◆ **AVAILABLE DATA**

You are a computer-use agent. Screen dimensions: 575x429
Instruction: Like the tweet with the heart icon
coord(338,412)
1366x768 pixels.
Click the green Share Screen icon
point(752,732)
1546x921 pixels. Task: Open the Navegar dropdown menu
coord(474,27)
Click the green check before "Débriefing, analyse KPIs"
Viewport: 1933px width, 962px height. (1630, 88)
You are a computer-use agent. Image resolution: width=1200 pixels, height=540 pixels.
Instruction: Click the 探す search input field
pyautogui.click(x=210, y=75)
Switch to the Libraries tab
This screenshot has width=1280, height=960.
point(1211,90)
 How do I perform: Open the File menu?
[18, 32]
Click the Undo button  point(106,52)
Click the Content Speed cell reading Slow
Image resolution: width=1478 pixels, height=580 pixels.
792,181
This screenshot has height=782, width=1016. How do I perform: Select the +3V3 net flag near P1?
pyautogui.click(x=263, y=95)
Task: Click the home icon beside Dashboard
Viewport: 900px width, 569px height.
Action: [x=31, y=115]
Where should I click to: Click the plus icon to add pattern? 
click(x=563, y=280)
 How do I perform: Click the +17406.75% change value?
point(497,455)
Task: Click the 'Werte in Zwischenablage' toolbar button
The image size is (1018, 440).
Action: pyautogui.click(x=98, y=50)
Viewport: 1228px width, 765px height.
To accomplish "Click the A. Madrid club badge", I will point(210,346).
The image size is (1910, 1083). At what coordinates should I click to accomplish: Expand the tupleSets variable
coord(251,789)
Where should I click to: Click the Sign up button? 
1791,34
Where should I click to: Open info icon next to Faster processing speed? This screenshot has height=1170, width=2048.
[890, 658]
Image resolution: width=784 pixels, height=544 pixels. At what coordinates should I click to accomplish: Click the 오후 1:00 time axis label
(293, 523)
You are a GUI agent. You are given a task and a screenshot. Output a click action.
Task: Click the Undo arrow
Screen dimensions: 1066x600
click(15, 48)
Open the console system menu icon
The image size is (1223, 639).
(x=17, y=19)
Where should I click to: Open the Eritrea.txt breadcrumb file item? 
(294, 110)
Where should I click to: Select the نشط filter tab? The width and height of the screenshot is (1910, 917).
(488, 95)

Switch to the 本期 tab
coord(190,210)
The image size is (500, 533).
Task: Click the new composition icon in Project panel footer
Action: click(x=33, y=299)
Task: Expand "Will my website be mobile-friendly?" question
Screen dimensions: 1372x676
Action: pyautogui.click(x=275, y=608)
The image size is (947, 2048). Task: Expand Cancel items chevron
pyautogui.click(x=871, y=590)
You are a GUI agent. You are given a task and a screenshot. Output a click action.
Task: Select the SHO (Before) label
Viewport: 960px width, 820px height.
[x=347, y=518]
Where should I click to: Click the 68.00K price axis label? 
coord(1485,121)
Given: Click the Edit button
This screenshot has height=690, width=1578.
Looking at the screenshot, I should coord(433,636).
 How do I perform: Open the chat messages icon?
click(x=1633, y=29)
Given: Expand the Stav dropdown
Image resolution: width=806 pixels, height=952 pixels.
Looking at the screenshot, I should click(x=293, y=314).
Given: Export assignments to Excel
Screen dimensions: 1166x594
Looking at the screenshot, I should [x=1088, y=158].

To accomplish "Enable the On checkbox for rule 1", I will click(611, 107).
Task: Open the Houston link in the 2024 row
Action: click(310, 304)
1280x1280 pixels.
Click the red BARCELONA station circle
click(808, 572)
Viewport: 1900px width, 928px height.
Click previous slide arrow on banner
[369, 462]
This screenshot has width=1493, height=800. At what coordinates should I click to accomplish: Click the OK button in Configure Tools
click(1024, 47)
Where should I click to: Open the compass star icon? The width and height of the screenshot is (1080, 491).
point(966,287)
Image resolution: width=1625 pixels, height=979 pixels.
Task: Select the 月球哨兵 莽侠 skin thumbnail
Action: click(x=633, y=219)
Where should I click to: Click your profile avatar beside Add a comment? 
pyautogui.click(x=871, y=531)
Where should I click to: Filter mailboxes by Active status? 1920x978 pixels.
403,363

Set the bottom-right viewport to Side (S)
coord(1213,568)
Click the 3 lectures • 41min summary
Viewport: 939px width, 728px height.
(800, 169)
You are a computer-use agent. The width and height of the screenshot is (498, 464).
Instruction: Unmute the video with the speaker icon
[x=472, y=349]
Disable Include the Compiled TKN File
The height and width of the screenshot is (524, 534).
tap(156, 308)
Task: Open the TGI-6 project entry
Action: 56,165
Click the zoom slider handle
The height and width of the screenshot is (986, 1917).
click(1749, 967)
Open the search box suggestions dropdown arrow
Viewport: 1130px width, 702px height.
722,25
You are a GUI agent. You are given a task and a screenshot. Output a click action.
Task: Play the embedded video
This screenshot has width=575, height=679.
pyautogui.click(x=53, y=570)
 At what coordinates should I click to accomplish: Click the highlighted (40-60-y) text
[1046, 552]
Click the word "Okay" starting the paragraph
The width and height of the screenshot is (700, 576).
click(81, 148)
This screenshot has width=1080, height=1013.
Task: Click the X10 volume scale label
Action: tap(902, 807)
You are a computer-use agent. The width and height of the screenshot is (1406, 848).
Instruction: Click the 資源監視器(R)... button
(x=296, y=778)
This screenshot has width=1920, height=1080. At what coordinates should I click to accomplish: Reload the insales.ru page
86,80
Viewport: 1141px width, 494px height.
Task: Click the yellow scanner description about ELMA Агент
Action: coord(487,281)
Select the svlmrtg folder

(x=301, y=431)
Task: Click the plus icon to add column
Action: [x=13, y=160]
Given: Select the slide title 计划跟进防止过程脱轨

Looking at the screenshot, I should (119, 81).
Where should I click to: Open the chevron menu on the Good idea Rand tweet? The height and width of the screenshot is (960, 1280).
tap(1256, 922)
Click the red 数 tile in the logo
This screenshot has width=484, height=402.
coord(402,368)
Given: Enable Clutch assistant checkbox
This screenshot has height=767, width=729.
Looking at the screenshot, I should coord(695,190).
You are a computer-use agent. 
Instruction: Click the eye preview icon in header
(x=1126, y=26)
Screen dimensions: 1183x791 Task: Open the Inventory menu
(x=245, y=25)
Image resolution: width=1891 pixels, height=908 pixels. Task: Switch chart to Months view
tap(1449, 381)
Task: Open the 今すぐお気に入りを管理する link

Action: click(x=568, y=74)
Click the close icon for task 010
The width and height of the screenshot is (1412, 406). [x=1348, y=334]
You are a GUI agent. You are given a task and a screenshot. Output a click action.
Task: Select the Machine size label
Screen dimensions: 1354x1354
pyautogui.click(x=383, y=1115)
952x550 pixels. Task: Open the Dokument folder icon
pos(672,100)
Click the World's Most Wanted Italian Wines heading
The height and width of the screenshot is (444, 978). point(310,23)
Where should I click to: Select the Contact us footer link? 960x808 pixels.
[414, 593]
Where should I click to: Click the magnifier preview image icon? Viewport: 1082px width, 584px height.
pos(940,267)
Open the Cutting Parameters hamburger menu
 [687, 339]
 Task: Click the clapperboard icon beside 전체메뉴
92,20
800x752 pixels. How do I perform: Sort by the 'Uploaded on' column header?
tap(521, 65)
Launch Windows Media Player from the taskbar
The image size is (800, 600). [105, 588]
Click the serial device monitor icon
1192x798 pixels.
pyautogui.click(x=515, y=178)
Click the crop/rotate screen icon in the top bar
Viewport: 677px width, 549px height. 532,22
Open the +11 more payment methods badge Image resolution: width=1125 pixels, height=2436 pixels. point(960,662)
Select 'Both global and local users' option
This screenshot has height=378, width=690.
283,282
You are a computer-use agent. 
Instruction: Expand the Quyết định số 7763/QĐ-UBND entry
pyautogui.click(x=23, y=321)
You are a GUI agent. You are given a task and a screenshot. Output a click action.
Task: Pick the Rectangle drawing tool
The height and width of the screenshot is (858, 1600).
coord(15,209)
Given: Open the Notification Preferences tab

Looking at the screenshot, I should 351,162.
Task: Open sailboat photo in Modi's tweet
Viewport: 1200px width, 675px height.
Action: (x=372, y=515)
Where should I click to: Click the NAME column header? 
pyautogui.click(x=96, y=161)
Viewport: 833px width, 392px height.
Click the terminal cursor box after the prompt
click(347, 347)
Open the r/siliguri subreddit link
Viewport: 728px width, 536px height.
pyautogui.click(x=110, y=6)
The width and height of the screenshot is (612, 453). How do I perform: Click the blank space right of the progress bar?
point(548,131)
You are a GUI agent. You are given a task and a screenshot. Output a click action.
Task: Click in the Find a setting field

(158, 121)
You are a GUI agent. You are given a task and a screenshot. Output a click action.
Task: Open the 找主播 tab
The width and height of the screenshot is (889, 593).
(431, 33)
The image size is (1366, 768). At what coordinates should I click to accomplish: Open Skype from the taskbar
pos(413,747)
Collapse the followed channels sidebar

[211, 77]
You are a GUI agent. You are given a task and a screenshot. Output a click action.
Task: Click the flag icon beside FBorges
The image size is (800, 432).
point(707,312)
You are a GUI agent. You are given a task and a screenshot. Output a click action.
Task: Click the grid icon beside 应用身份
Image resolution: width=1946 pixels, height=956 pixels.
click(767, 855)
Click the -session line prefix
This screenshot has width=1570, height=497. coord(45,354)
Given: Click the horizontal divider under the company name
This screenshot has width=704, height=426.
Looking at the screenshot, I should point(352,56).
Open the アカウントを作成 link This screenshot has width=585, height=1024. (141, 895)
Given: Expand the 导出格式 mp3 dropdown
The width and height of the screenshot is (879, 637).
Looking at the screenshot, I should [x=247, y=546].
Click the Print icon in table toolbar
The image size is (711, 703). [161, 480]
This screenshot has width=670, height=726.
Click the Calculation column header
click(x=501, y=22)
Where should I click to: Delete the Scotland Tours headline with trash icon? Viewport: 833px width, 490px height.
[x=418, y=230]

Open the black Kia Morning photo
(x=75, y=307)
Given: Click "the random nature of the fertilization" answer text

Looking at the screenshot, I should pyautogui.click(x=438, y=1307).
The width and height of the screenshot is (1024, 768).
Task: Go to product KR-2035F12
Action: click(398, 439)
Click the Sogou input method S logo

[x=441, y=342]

◆ **ACTION ITEM**
Everything from the first line of the records above to the line containing "You are a computer-use agent. Image", inclusive, should be repeated exactly; leave out the rest.

◆ **ANSWER TO THE PROBLEM**
You are a computer-use agent. Screen dimensions: 575x429
Instruction: Like the tweet with the heart icon
coord(338,412)
1366x768 pixels.
Click the green Share Screen icon
point(752,732)
1546x921 pixels. Task: Open the Navegar dropdown menu
coord(474,27)
Click the green check before "Débriefing, analyse KPIs"
Viewport: 1933px width, 962px height. (1630, 88)
You are a computer-use agent. Image resolution: width=1200 pixels, height=540 pixels.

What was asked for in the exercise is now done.